# [Текст для чтения]
<<<<

Сейчас, если меня запустят в такой вагон, я даже не соглашусь просто пройти из одного конца в другой…

А в молодости, когда я поступил в ленинградскую художественную академии, я вообще ездил на крыше!
Это был 1945 год. Только что кончилась война, и миллионы людей передвигались по нашей огромной стране - военные, раненые, беженцы…
Когда я впервые увидел Ленинград, он меня поразил до глубины души – город был страшно разрушен и стоял весь в черных лесах, не таких, как сейчас аккуратных металлических или деревянных конструкциях, а именно весь в черных дощатых лесах… Ленинград поднимали из руин…

Праздников тогда было много, особенно революционных.
Май был теплым, почтим летним месяцем, и весь город в белых платьях, костюмах, маечках и трусиках, с песнями и танцами выходил на демонстрацию. Сначала эти шествия проходили по площади Петрова, а после войны, когда немецкие пленные выстроили Дом Советов, торжественные мероприятия перенесли туда.

Однажды папа повел меня на ноябрьский праздник в Нагорный парк. Как же этот день врезался мне в память…
Наверное, вокруг было не так уж пышно и красиво, но тогда все это казалось мне чем-то невероятным по масштабам и красочности. Особенно я запомнил, как на сцену, на которой выступал какой-то танцевальный ансамбль, вышел такой же маленький мальчишка, как и я, и так станцевал лезгинку, что я запомнил это на всю жизнь…

А потом наплясавшийся и напевшийся народ расходился по домам, и там начинались праздничные застолья. Настоящим «гвоздем программы» почти каждого бакинского стола была огромная миска с винегретом.
Тогда это было обычаем.
Кто только не собирался за этими столами – друзья, родственники, соседи… Никто же не жил квартирой!
Мы жили двором, и соседи были почти как родственниками, а порой даже ближе...
Парадными в то время старались не пользоваться - боялись хулиганов, и все ходили через двор, поэтому вся наша жизнь была на виду.

А какие страшные скандалы случались между женщинами из-за веревок, прямо как в том стихотворении – «Гром гремит, земля трясется, Генрих Карлович несется». Кошмар… А потом очень быстро все мирились.
Мужчины же, по крайней мере, в нашем дворе никогда не опускались до скандалов. Драки помню, а скандалы - нет…

А вот Новруз байрама среди праздников я не помню. Не было во времена моего детства никакого Новруза!

>>>>

# [Исходные данные]
<<<<

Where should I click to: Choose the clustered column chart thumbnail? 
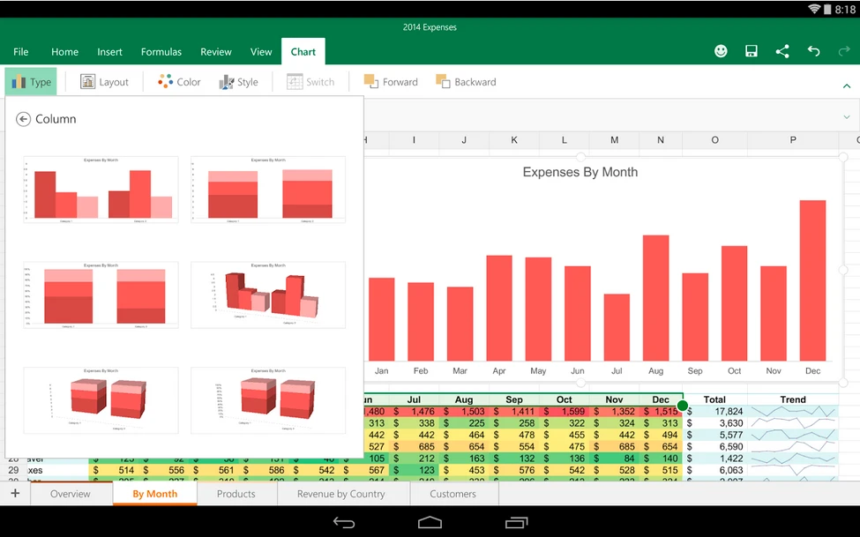pyautogui.click(x=101, y=190)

>>>>

# [Выполните задания]
a) Какое блюдо в воспоминаниях о бакинских праздниках названо «гвоздем программы» почти каждого стола?
b) Напишите продолжение воспоминаний о праздниках и дворовой жизни в Баку, начиная с того места, где текст обрывается.

# [Ответы к заданиям]
a) Огромная миска с винегретом.

b)
Его начали праздновать только при Шихали Курбанове, и это было подобно взрыву. Он, будучи секретарем ЦК, видимо смог убедить Москву, что Новруз не имеет ничего общего с религией, что это чисто календарный праздник, отмечающий приход весны. И в этом, на мой взгляд, его большая историческая заслуга.
Да что Новруз, елки в моем детстве тоже не было. В 30-е годы найти в Баку елку? Вот это была бы сказка… Не то что елок, деревьев не было на улицах…

Все знают о немецкой кондитерской, но сейчас мало кто помнит о немецкой булочной на Шемахинке, по которой мы часто прогуливались с моей тетей с обязательным заходом в эту самую булочную. И там, среди гор ароматных плюшек, рогаликов, булок, бубликов и баранок она покупала мне пирожное со сливочным кремом. И как она мне потом рассказывала, я сразу же начинал горько плакать. Тетя никак не могла понять причины моего странного поведения.
-Что же ты плачешь? Ведь я же купила тебе твое любимое пирожное? - спрашивала она меня.
- Не хочу одно, хочу два, - ревел я все больше и больше.
- Ну, куплю я тебе два, только успокойся.
- Но я же не смогу их съесть, - отвечал я, рыдая, и слизывал со щек соленые слезы кончиком языка. Оказывается, от мысли, что я не осилю два пирожных подряд, я начинал заранее плакать…
Вот такое у меня было детское горе…

В какие только игры мы не играли в нашем маленьком дворе!
Прятки, лапта – маленькая и большая, на улице, и ловитки были обычным делом. Иногда играли и в альчики, но это считалось на уровне бильярда или карточной игры. Это был настоящий гумар.
Мы, дети, играли на фантики, а гадеши играли на деньги, и иногда доходило до поножовщины… «Ты в альчики играешь?!» - могла трагическим голосом спросить мать, и это было позором, нравственным падением.

Но нашими излюбленными играми были «В Америку за золотом, из Америки без золота», в которой правила были почти, как в чехарде и «Цикорий не на месте».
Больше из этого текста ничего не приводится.